Similar concerns are expressed by Judge Schwab in his dissent in State v. Sullivan, 24 Or. App. 99, 105, 544 P.2d 616 (1976): "The serious legal problems raised by such a sentence are legion. The defendant is being deprived of property without an opportunity to be heard. Both the defendant and the victim are being deprived of their right to have a jury trial on the civil liability question [footnote omitted]. * * * If there were subsequent civil litigation, would it be possible for the victim to receive double indemnity?
* * * [T]he majority approves joinder of questions of criminal liability with questions of liability for civil damages for trial, but then does not allow a trial on civil liability."
Because there are a number of policy considerations which are presented by a broad treatment of the statute, we think that it is advisable to leave these for legislative scrutiny. We hold, therefore, that ORS 137.540 (10) permits restitution or reparation to the victim only and limits recovery to amounts which are readily measurable.
A part of the difficulties might be avoided if criminal and civil liability could both be resolved at one trial, as is done in many civil law countries. See Forte, Joinder of Civil and Criminal Relief in Indiana, 7 Notre Dame Lawyer 499, 500 (1932). Such substantial procedural revisions should, of course, be made by the legislature.
The decision of the Court of Appeals is affirmed.
I concur in the opinion by the majority and in the reasoning upon which it is based, with one exception.
The rule adopted by the majority properly limits "restitution" and "reparation" to "liquidated or easily measurable damages" payable to the "aggreived party," but limits that term to "the direct victim of a crime." I disagree with this further limitation in cases in which the "direct victim" is a child or spouse who has died as a result of a crime.
Thus, if a child or married woman is assaulted and if, as a result, medical expenses are incurred, payment of such expenses could be required as a condition of probation, regardless of whether the bills for such expenses would otherwise be payable by the father or husband of the victim. But if the same victim then died, payment of the same bill for the same medical expenses could not be required.
In my view, it is far more reasonable in cases in which the "victim" of the crime has died as a result of the crime to construe the term "aggrieved party" to include the parents or spouse of the deceased "victim," although still limiting the "restitution" or "reparation" which may be required to actual out-of-pocket expenses, such as those incurred for ambulance, hospital, medical and funeral expenses for which there is a legal responsibility.

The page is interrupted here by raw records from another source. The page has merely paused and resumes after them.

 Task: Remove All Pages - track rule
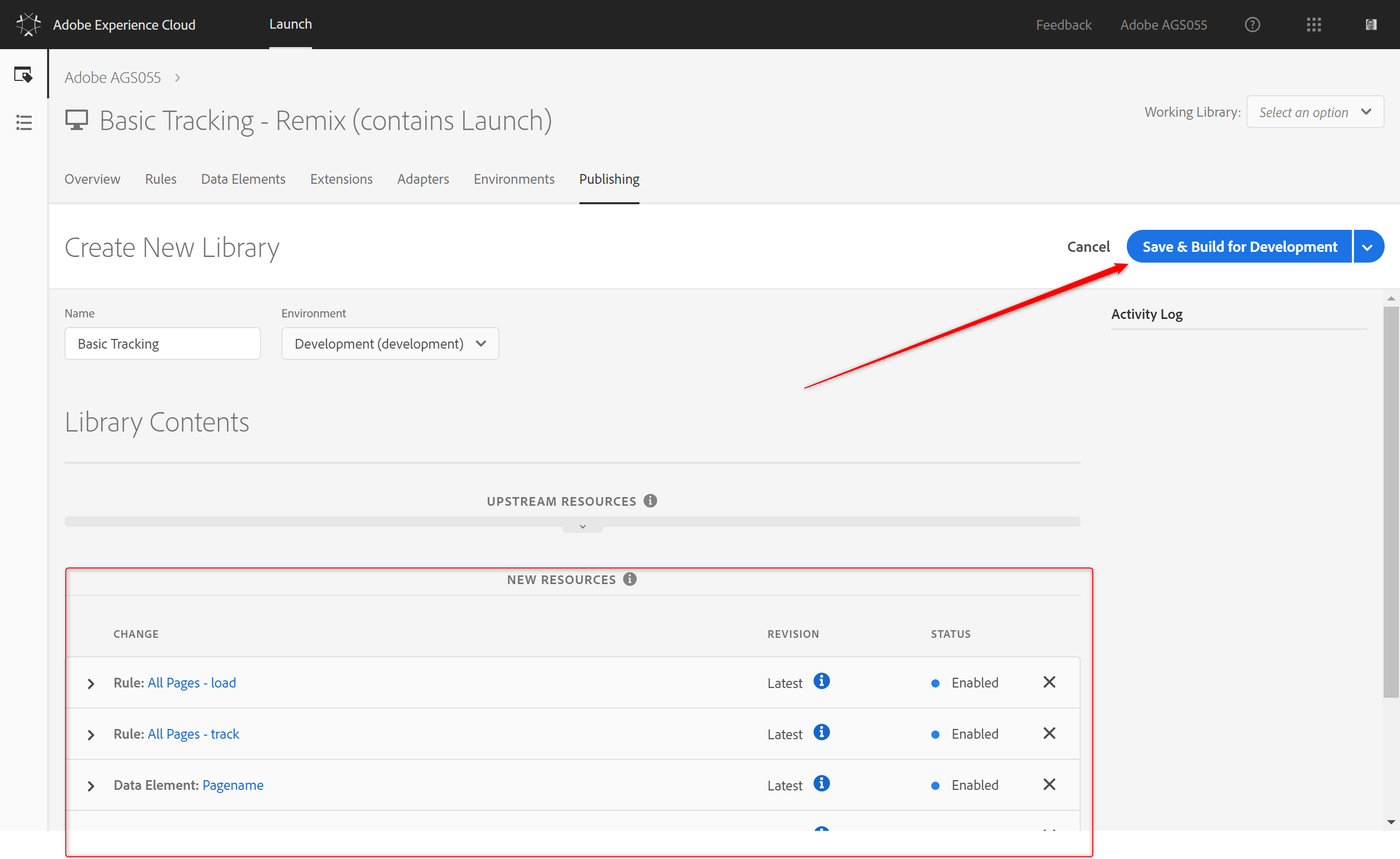coord(1049,734)
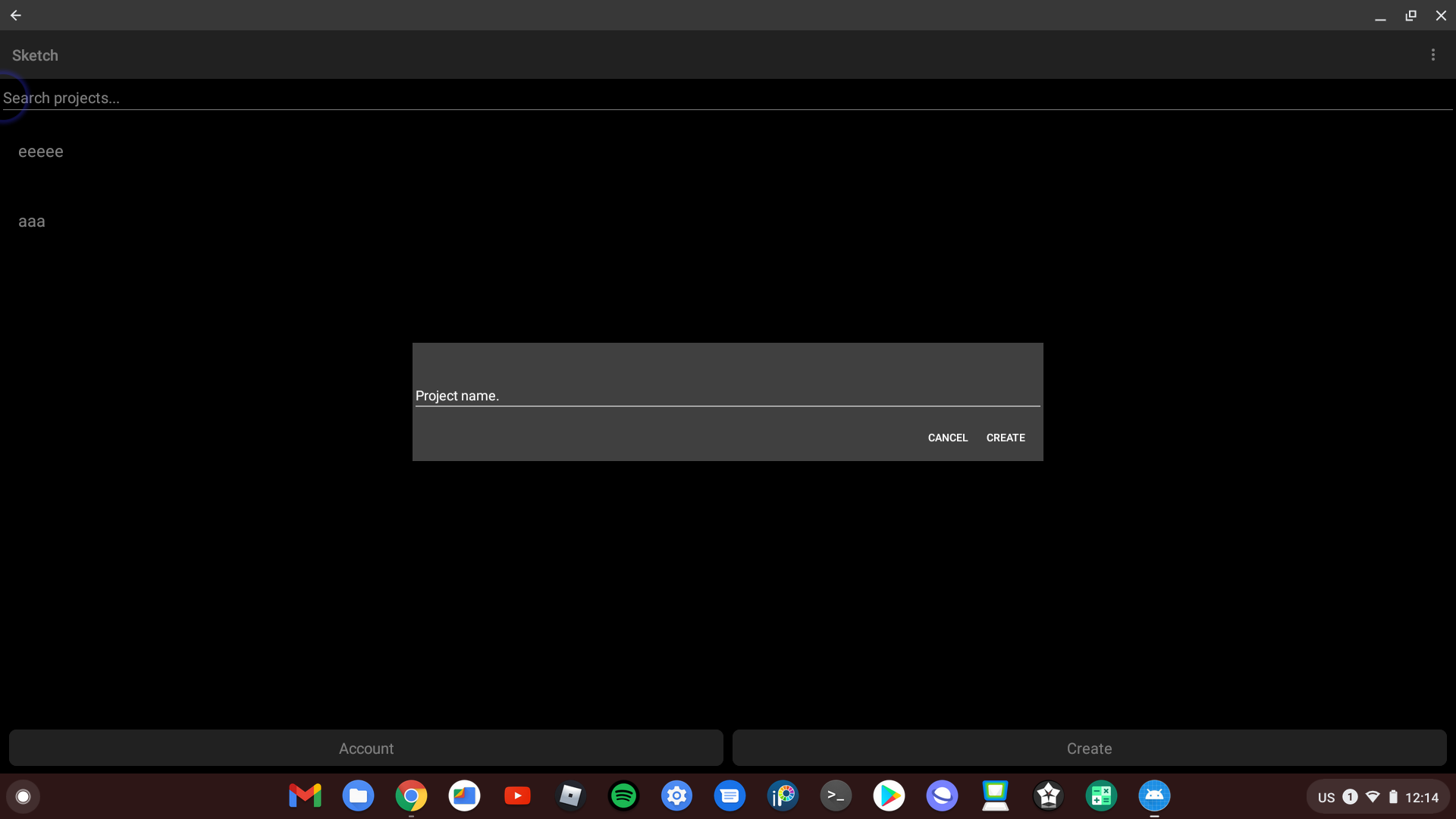
Task: Launch YouTube from the shelf
Action: pos(517,796)
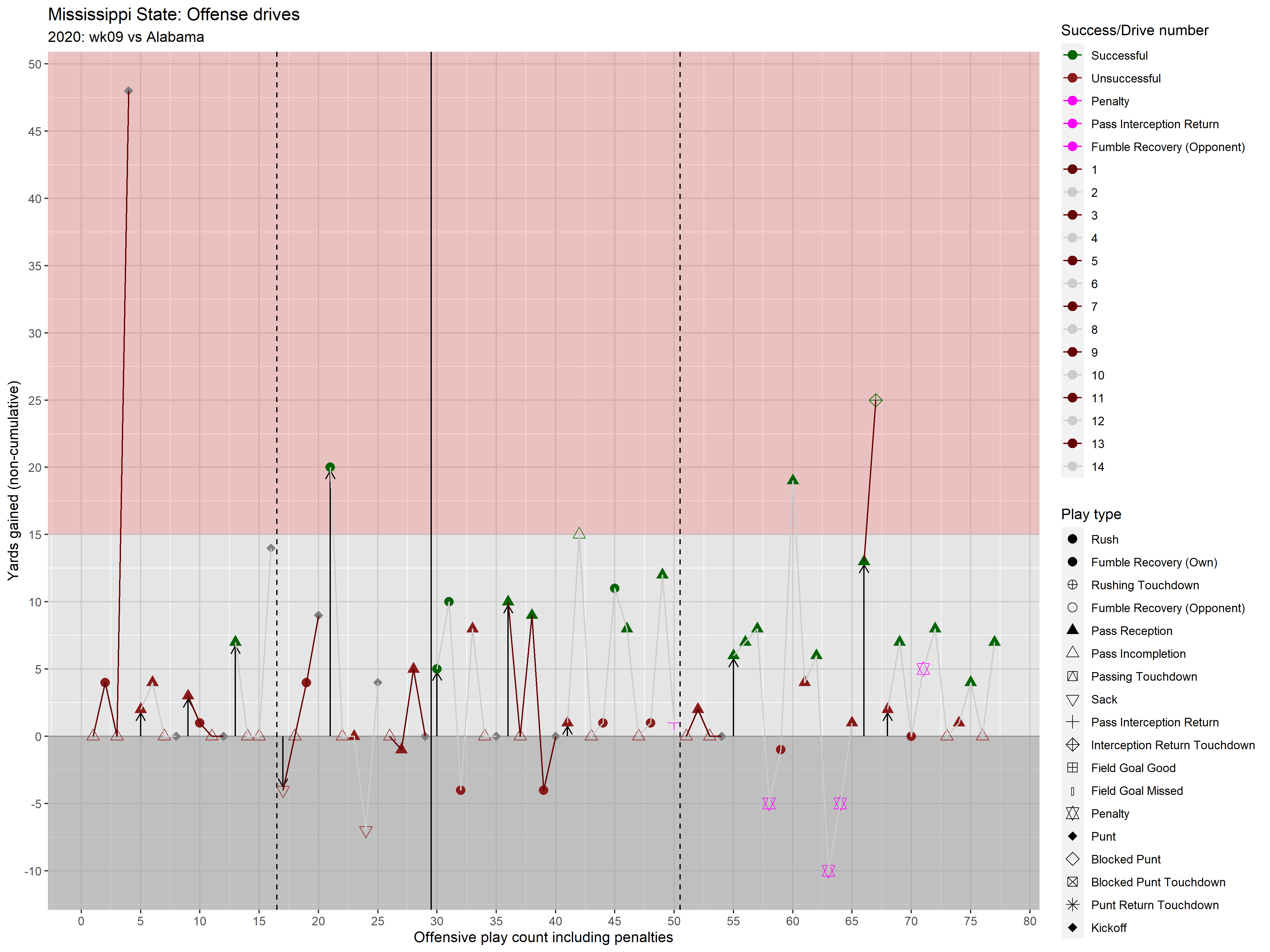Screen dimensions: 1270x952
Task: Click the Punt Return Touchdown asterisk icon
Action: point(1072,905)
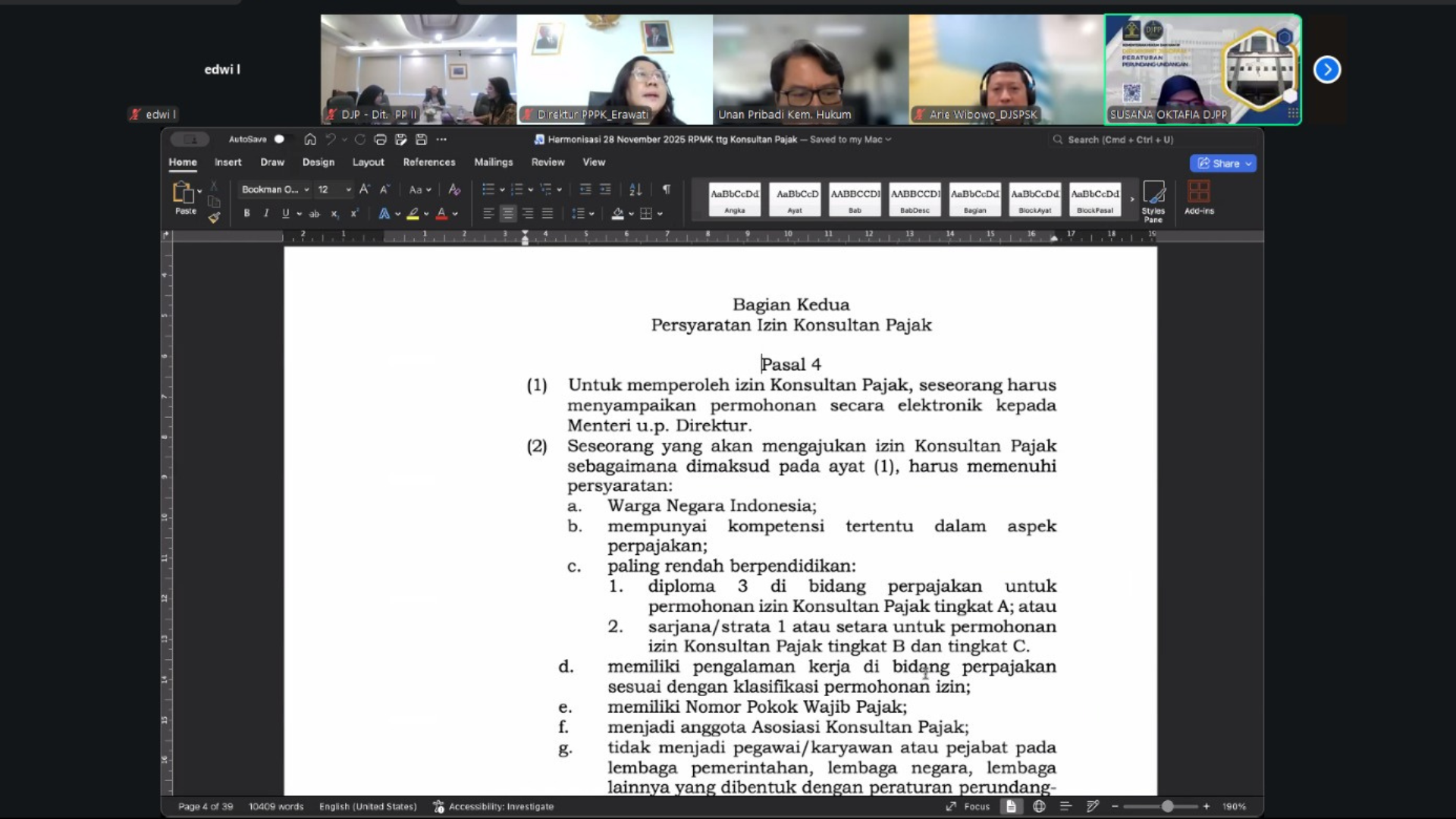Justify text alignment
The image size is (1456, 819).
[548, 214]
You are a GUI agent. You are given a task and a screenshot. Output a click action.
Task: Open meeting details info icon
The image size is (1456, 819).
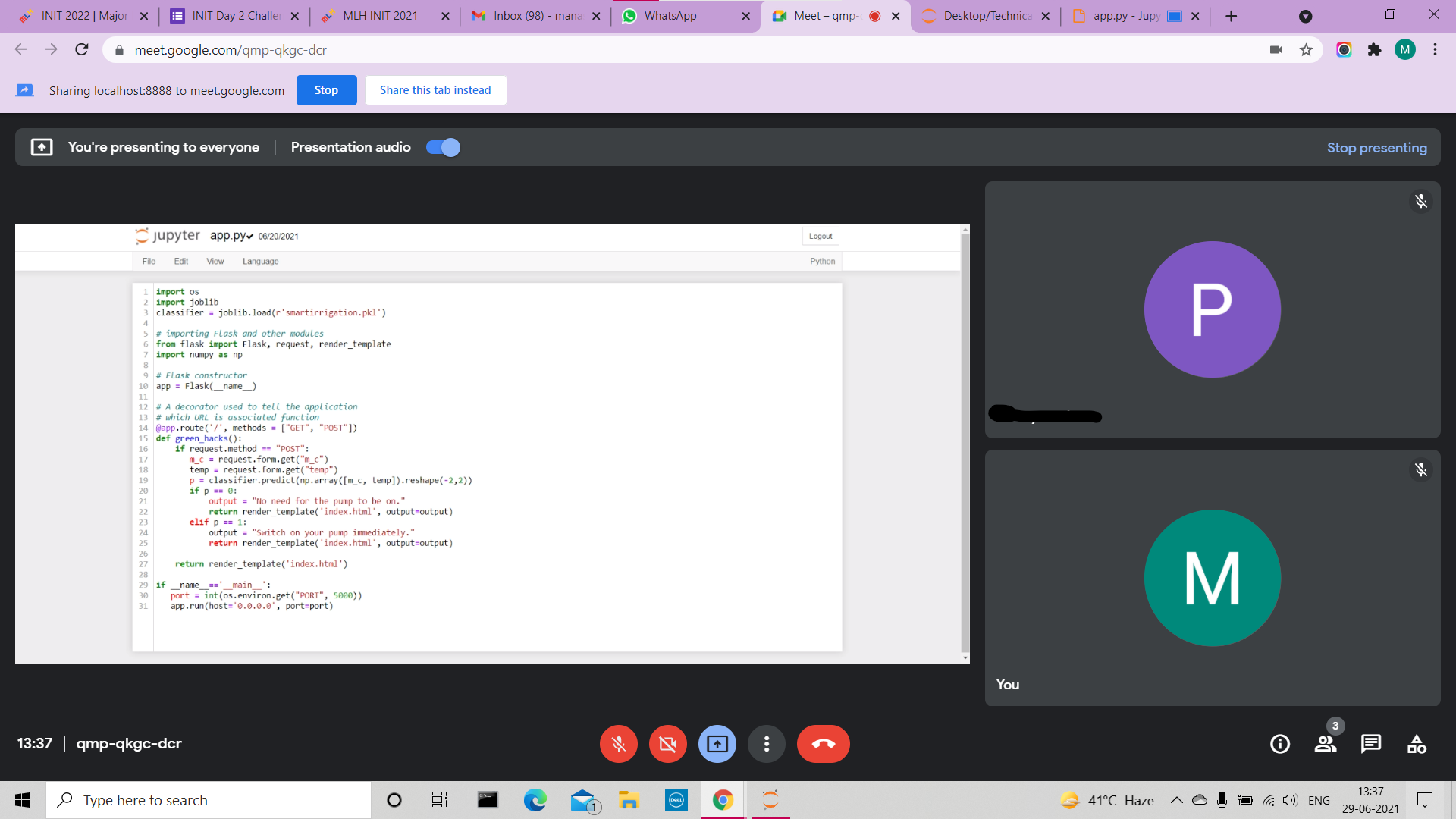pos(1279,744)
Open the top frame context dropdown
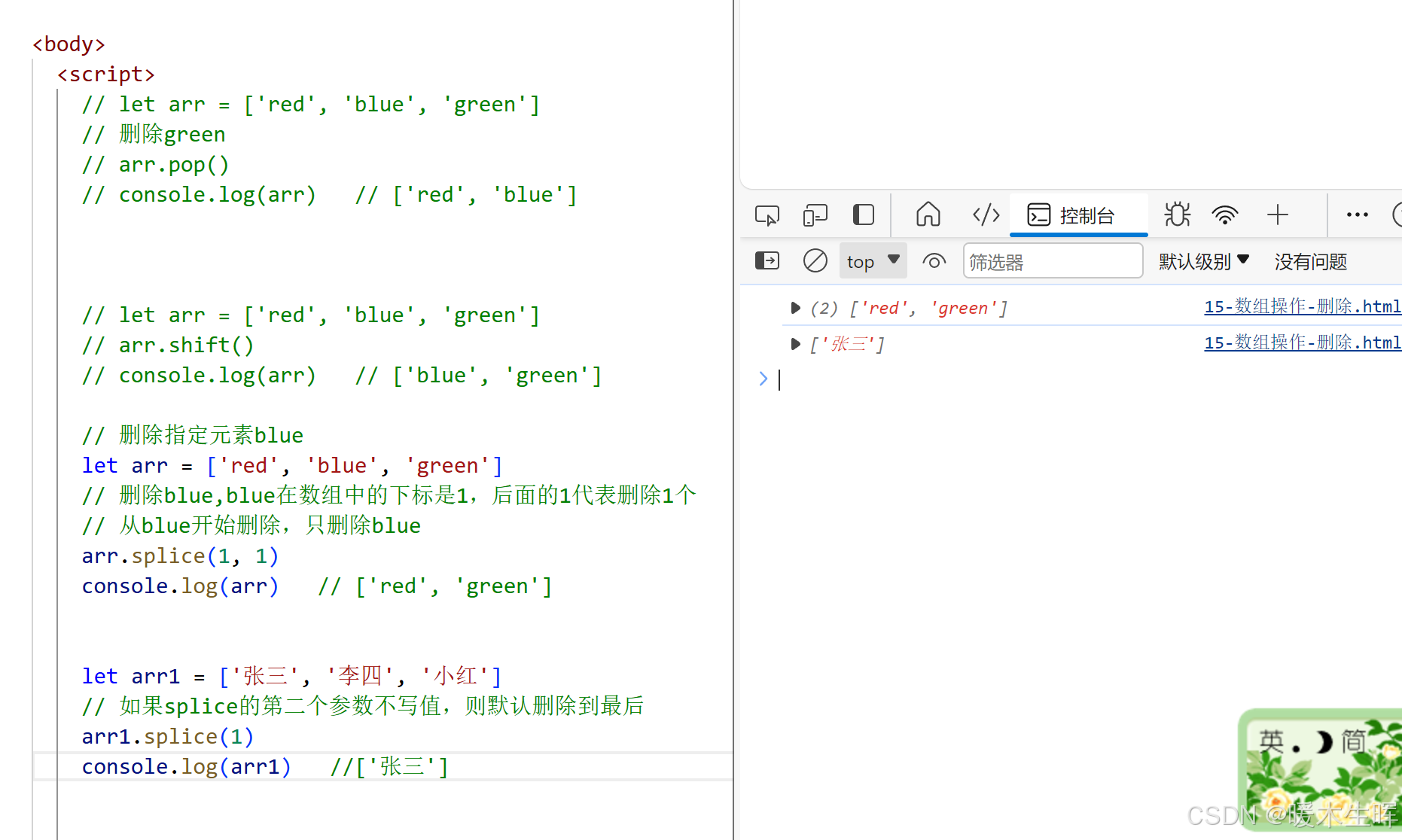Viewport: 1402px width, 840px height. pyautogui.click(x=872, y=260)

Cf. concurring opinion by Schwab, Chief Judge of the Court of Appeals, which raises the question whether a person who has a cause of action for wrongful death is an "aggrieved party" within the meaning of ORS 137.540 (10).
The intended purpose of ORS 137.540 (10), by its express terms, is to provide "reparation or restitution to the aggrieved party for the damage or loss caused by [a crime] * * *." In a homicide, the "aggrieved party" for the purposes of "reparation" or "restitution" is not the "direct victim," who is beyond "restitution" or "reparation." In such a case, the "aggrieved party" is the father or mother of a dead child, the wife of a dead husband, or the husband of a dead wife, who is left not only with "grief," but often with large out-of-pocket expenses for medical and funeral bills for which he or she is legally responsible. I do not believe that such a limited extension of the rule adopted by the majority would result in what the majority refers to as the "legal and practical complexities" created by a "broad interpretation of ORS 137.540 (10)."
Because, however, the "restitution" ordered by the trial judge in this case in the sum of $2,500 was not based upon a determination of the actual amount of any such out-of-pocket expenses, but was based solely upon the amount suggested in a letter from the attorney for Mr. Mackey, I agree with the majority that it was improper to require that defendant pay that amount to Mr. Mackey as a condition of defendant's probation.